_Exercise objective_:
Work out how many lines of the listing below hold the word "computer", and give that number only.

_Data extract_:
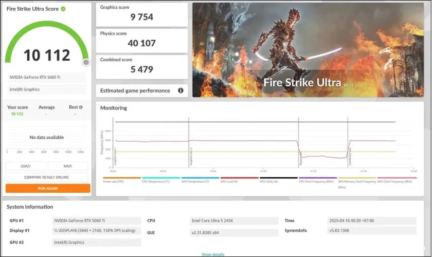Click the Frame rate (FPS) orange legend
The image size is (432, 257).
coord(121,179)
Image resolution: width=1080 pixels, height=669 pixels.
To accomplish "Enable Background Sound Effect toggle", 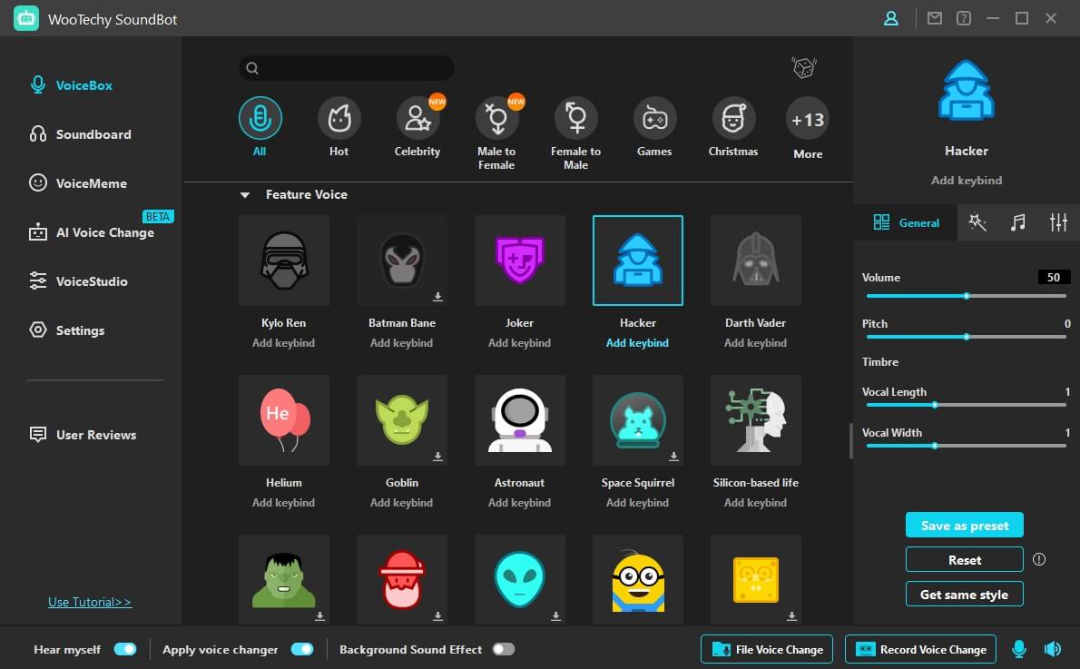I will [x=503, y=649].
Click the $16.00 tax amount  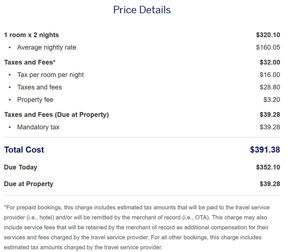point(269,75)
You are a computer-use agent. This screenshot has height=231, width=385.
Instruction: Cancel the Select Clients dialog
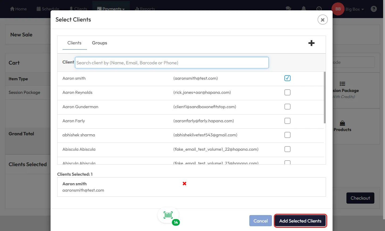(x=260, y=221)
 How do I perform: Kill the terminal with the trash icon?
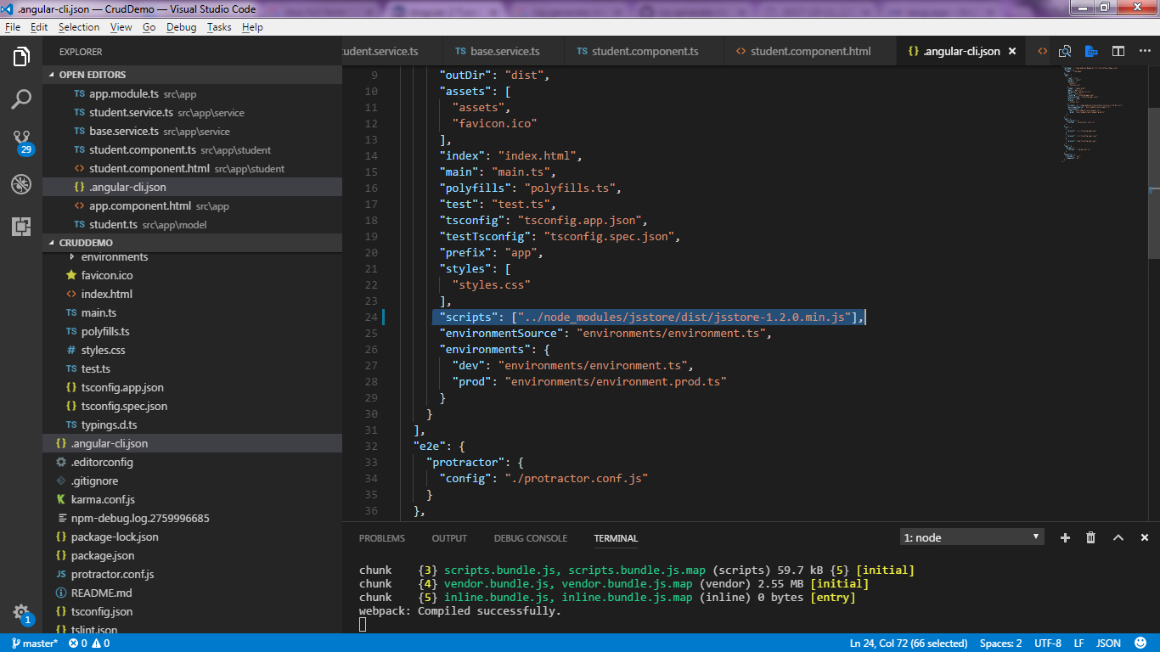[1090, 537]
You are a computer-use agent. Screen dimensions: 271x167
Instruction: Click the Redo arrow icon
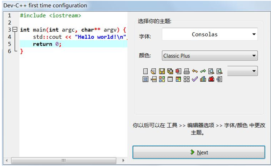(x=203, y=71)
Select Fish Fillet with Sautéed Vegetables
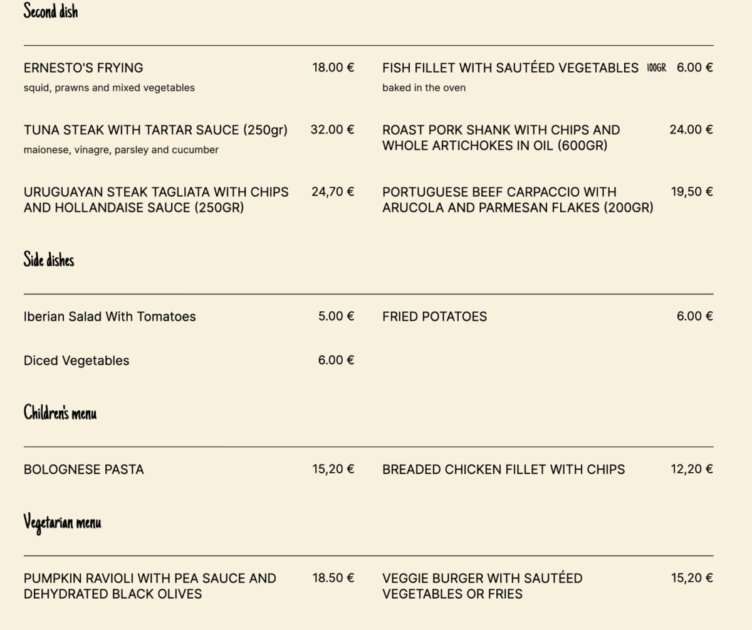The height and width of the screenshot is (630, 752). pos(510,68)
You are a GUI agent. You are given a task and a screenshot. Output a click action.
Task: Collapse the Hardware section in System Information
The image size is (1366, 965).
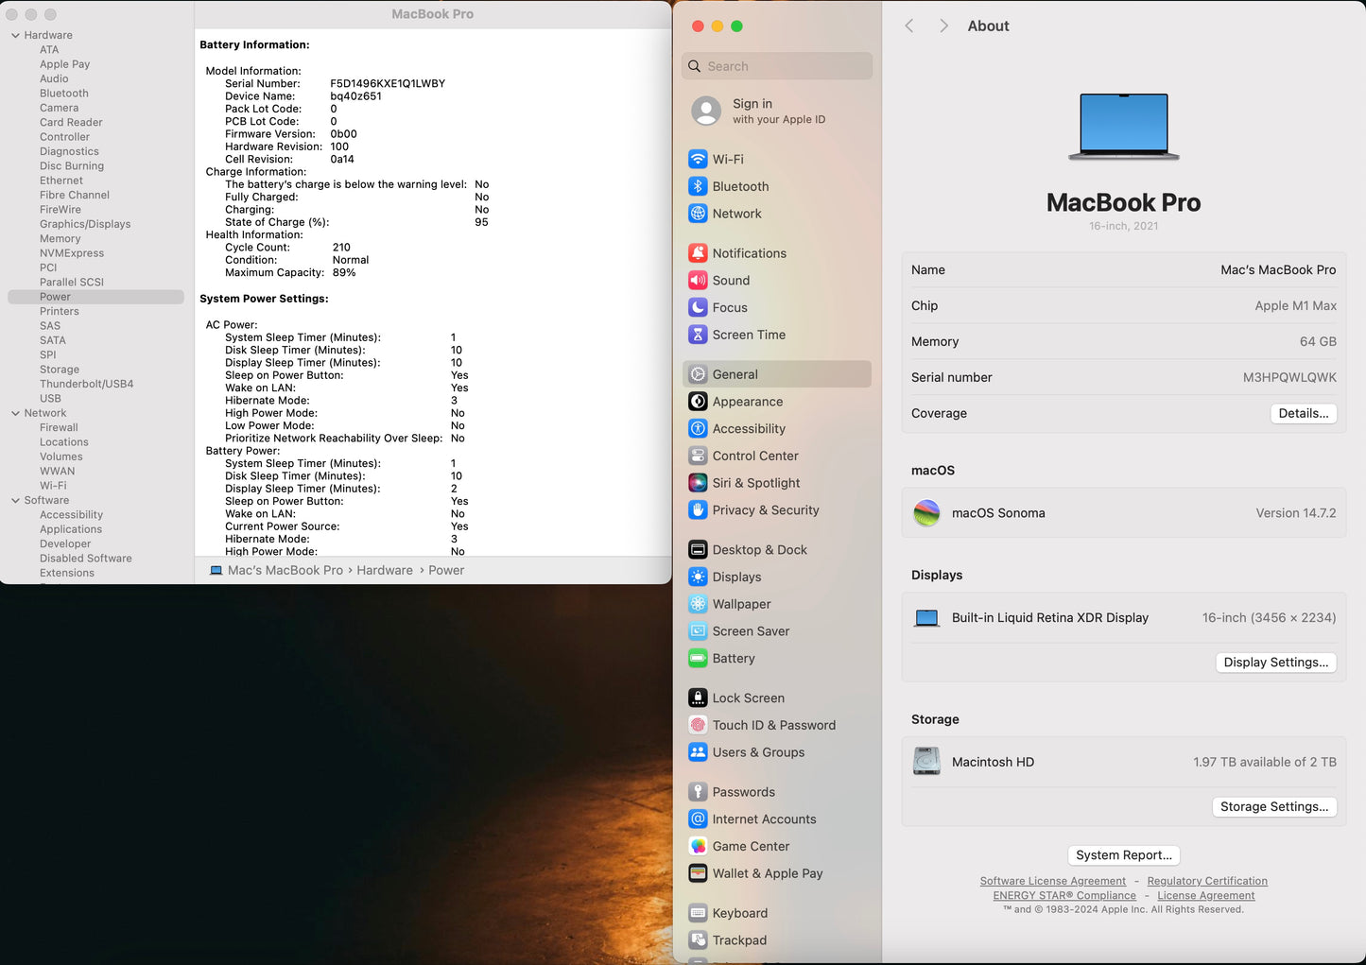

_Result of this exercise_:
2